Work order
Each entry needs to be copied exactly, with nothing left out.

[Stored records]
★ ★ ★ ★ ★ ★ ★

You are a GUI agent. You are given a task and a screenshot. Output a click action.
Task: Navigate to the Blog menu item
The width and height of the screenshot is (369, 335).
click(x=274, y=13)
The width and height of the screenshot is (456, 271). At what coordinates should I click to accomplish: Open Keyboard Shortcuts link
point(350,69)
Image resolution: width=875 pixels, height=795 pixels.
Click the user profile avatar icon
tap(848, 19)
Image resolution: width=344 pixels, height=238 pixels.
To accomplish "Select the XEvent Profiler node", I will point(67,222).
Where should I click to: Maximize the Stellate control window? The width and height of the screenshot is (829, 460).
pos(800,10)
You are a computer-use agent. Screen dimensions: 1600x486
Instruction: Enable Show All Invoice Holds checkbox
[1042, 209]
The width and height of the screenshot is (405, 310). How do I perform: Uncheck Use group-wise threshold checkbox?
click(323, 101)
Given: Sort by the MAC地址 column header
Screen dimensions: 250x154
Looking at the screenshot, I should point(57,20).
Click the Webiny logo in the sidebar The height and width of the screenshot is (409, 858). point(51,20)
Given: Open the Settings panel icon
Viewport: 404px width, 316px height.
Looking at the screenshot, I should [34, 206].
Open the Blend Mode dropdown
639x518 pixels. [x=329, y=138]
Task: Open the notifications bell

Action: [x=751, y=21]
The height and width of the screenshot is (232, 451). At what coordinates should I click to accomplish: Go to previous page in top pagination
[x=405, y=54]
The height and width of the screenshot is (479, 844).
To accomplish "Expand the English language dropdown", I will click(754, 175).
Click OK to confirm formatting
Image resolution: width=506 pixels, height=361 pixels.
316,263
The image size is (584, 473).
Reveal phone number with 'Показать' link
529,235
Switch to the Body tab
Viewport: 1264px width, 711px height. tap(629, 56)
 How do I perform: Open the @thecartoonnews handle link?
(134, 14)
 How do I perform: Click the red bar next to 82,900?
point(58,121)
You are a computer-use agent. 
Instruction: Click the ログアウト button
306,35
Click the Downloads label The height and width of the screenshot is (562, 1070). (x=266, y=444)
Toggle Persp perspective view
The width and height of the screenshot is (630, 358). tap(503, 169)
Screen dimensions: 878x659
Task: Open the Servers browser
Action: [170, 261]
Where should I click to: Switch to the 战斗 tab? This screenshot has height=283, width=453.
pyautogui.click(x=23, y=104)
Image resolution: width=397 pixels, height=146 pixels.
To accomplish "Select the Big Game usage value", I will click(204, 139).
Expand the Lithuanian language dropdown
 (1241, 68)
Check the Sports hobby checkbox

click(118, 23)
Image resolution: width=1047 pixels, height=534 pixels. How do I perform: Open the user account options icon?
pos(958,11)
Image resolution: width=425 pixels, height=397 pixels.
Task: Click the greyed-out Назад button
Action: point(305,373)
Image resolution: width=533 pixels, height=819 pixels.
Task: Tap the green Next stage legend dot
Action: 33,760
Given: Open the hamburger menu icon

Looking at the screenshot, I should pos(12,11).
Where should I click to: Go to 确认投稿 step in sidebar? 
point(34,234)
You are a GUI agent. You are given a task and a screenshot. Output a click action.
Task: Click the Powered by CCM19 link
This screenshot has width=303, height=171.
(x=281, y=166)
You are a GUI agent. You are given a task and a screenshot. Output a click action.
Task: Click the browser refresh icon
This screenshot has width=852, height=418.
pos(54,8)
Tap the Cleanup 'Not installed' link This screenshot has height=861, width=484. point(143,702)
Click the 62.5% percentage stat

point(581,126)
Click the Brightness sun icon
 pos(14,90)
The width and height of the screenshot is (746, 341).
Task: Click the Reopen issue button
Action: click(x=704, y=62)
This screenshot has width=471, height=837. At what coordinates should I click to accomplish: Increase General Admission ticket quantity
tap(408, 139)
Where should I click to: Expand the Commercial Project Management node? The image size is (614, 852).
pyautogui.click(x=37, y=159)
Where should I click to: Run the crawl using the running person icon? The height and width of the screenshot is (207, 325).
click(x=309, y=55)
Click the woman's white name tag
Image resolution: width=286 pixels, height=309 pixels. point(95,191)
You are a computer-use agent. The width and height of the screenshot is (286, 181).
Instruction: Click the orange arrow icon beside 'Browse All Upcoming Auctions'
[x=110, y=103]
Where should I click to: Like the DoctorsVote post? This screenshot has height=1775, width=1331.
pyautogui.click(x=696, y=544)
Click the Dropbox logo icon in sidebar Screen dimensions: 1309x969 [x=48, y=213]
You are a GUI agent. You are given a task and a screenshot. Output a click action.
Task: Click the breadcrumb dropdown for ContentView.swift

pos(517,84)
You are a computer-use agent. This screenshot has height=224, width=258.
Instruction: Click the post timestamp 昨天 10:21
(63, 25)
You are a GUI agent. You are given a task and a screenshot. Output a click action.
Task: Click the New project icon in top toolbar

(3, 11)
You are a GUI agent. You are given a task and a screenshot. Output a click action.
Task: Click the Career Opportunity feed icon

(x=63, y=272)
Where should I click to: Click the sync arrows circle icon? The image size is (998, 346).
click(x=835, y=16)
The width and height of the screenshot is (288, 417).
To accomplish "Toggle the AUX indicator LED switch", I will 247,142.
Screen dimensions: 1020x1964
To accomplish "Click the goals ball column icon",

★ ★ ★ ★ ★ ★ ★

Response
You are a GUI agent. You are given a task and a screenshot. Output a click action.
Task: Navigate to the Blog menu item
The width and height of the screenshot is (369, 335).
click(x=274, y=13)
The width and height of the screenshot is (456, 271). At what coordinates should I click to accomplish: Open Keyboard Shortcuts link
point(350,69)
Image resolution: width=875 pixels, height=795 pixels.
Click the user profile avatar icon
tap(848, 19)
Image resolution: width=344 pixels, height=238 pixels.
To accomplish "Select the XEvent Profiler node", I will point(67,222).
Where should I click to: Maximize the Stellate control window? The width and height of the screenshot is (829, 460).
pos(800,10)
You are a computer-use agent. Screen dimensions: 1600x486
Instruction: Enable Show All Invoice Holds checkbox
[1042, 209]
The width and height of the screenshot is (405, 310). How do I perform: Uncheck Use group-wise threshold checkbox?
click(323, 101)
Given: Sort by the MAC地址 column header
Screen dimensions: 250x154
Looking at the screenshot, I should point(57,20).
Click the Webiny logo in the sidebar The height and width of the screenshot is (409, 858). point(51,20)
Given: Open the Settings panel icon
Viewport: 404px width, 316px height.
Looking at the screenshot, I should [34, 206].
Open the Blend Mode dropdown
639x518 pixels. [x=329, y=138]
Task: Open the notifications bell

Action: [x=751, y=21]
The height and width of the screenshot is (232, 451). At what coordinates should I click to accomplish: Go to previous page in top pagination
[x=405, y=54]
The height and width of the screenshot is (479, 844).
To accomplish "Expand the English language dropdown", I will click(754, 175).
Click OK to confirm formatting
Image resolution: width=506 pixels, height=361 pixels.
316,263
The image size is (584, 473).
Reveal phone number with 'Показать' link
529,235
Switch to the Body tab
Viewport: 1264px width, 711px height. tap(629, 56)
 How do I perform: Open the @thecartoonnews handle link?
(134, 14)
 How do I perform: Click the red bar next to 82,900?
point(58,121)
You are a computer-use agent. 
Instruction: Click the ログアウト button
306,35
Click the Downloads label The height and width of the screenshot is (562, 1070). (x=266, y=444)
Toggle Persp perspective view
The width and height of the screenshot is (630, 358). tap(503, 169)
Screen dimensions: 878x659
Task: Open the Servers browser
Action: [170, 261]
Where should I click to: Switch to the 战斗 tab? This screenshot has height=283, width=453.
pyautogui.click(x=23, y=104)
Image resolution: width=397 pixels, height=146 pixels.
To accomplish "Select the Big Game usage value", I will click(204, 139).
Expand the Lithuanian language dropdown
 (1241, 68)
Check the Sports hobby checkbox

click(118, 23)
Image resolution: width=1047 pixels, height=534 pixels. How do I perform: Open the user account options icon?
pos(958,11)
Image resolution: width=425 pixels, height=397 pixels.
Task: Click the greyed-out Назад button
Action: point(305,373)
Image resolution: width=533 pixels, height=819 pixels.
Task: Tap the green Next stage legend dot
Action: 33,760
Given: Open the hamburger menu icon

Looking at the screenshot, I should pos(12,11).
Where should I click to: Go to 确认投稿 step in sidebar? 
point(34,234)
You are a GUI agent. You are given a task and a screenshot. Output a click action.
Task: Click the Powered by CCM19 link
This screenshot has width=303, height=171.
(x=281, y=166)
You are a GUI agent. You are given a task and a screenshot. Output a click action.
Task: Click the browser refresh icon
This screenshot has width=852, height=418.
pos(54,8)
Tap the Cleanup 'Not installed' link This screenshot has height=861, width=484. point(143,702)
Click the 62.5% percentage stat

point(581,126)
Click the Brightness sun icon
 pos(14,90)
The width and height of the screenshot is (746, 341).
Task: Click the Reopen issue button
Action: click(x=704, y=62)
This screenshot has width=471, height=837. At what coordinates should I click to accomplish: Increase General Admission ticket quantity
tap(408, 139)
Where should I click to: Expand the Commercial Project Management node? The image size is (614, 852).
pyautogui.click(x=37, y=159)
Where should I click to: Run the crawl using the running person icon? The height and width of the screenshot is (207, 325).
click(x=309, y=55)
Click the woman's white name tag
Image resolution: width=286 pixels, height=309 pixels. point(95,191)
You are a computer-use agent. The width and height of the screenshot is (286, 181).
Instruction: Click the orange arrow icon beside 'Browse All Upcoming Auctions'
[x=110, y=103]
Where should I click to: Like the DoctorsVote post? This screenshot has height=1775, width=1331.
pyautogui.click(x=696, y=544)
Click the Dropbox logo icon in sidebar Screen dimensions: 1309x969 [x=48, y=213]
You are a GUI agent. You are given a task and a screenshot. Output a click action.
Task: Click the breadcrumb dropdown for ContentView.swift

pos(517,84)
You are a computer-use agent. This screenshot has height=224, width=258.
Instruction: Click the post timestamp 昨天 10:21
(63, 25)
You are a GUI agent. You are given a task and a screenshot. Output a click action.
Task: Click the New project icon in top toolbar

(3, 11)
You are a GUI agent. You are given a task and a screenshot. Output a click action.
Task: Click the Career Opportunity feed icon

(x=63, y=272)
Where should I click to: Click the sync arrows circle icon? The image size is (998, 346).
click(x=835, y=16)
The width and height of the screenshot is (288, 417).
To accomplish "Toggle the AUX indicator LED switch", I will 247,142.
Screen dimensions: 1020x1964
To accomplish "Click the goals ball column icon",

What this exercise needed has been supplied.